> [Texto para leitura]:
:::
Fiquem vocês sabendo que, muito mais cedo que tarde, abrir-se-ão de novo as grandes alamedas por onde passe o homem livre, para construir uma sociedade melhor.

(Últimas declarações de Salvador Allende ao povo chileno a 11 de Setembro de 1973, quando os aviões dos generais fascistas já bombardeavam o Palácio de La Moneda)

5 de outubro de 2022

ÉTICA DE PRINCÍPIOS

 


Transcrito, com a devida vénia, do Informativo Chico da Botica, ano 18 Edição 170 de 30.09.2022:

ÉTICA DE PRINCÍPIOS

Autor – Rubem Alves, Folha de S. Paulo, 04/03/2008

As duas éticas: a que brota da contemplação das estrelas perfeitas, imutáveis e mortas, a que os filósofos dão o nome de ética de princípios, e a que brota da contemplação dos jardins imperfeitos e imutáveis, mas vivos – a que os filósofos dão o nome de ética contextual.

Os jardineiros não olham para as estrelas. Eles nada sabem sobre as estrelas que alguns dizem já ter visto por revelação dos deuses. Como os homens comuns, não vêem essas estrelas, eles têm de acreditar na palavra dos que dizem já as ter visto longe, muito longe... Os jardineiros só acreditam nos que seus olhos vêem. Pensam a partir da experiência: pegam a terra com as mãos e a cheiram.

Vou aplicar a metáfora a uma situação concreta. A mulher está com câncer em estado avançado. E certo que ela morrerá. Ela suspeita disso e tem razão. O médico vai visitá-la. Olhando do fundo do seu medo, no fundo dos olhos do médico, ela pergunta: “Doutor, será que eu escapo desta?”.
:::
> [Dados apresentados]:

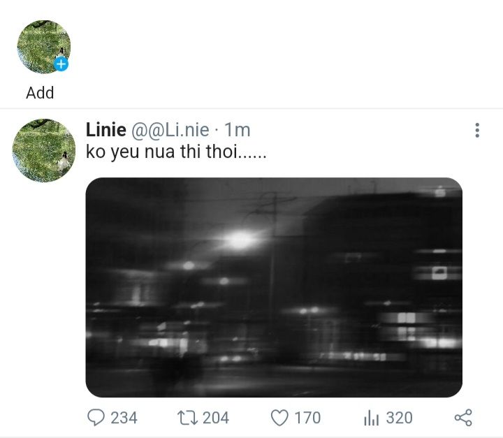
Task: Click the 234 replies count
Action: coord(124,418)
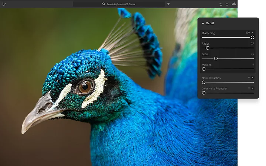The width and height of the screenshot is (266, 166).
Task: Click the Color Noise Reduction slider handle
Action: point(204,93)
:::
> [O que se pede]: No texto sobre a ética de princípios, transcreva sem alterações tudo o que vai de "Fiquem vocês sabendo" até "uma sociedade melhor.".

> [Resolução]:
Fiquem vocês sabendo que, muito mais cedo que tarde, abrir-se-ão de novo as grandes alamedas por onde passe o homem livre, para construir uma sociedade melhor.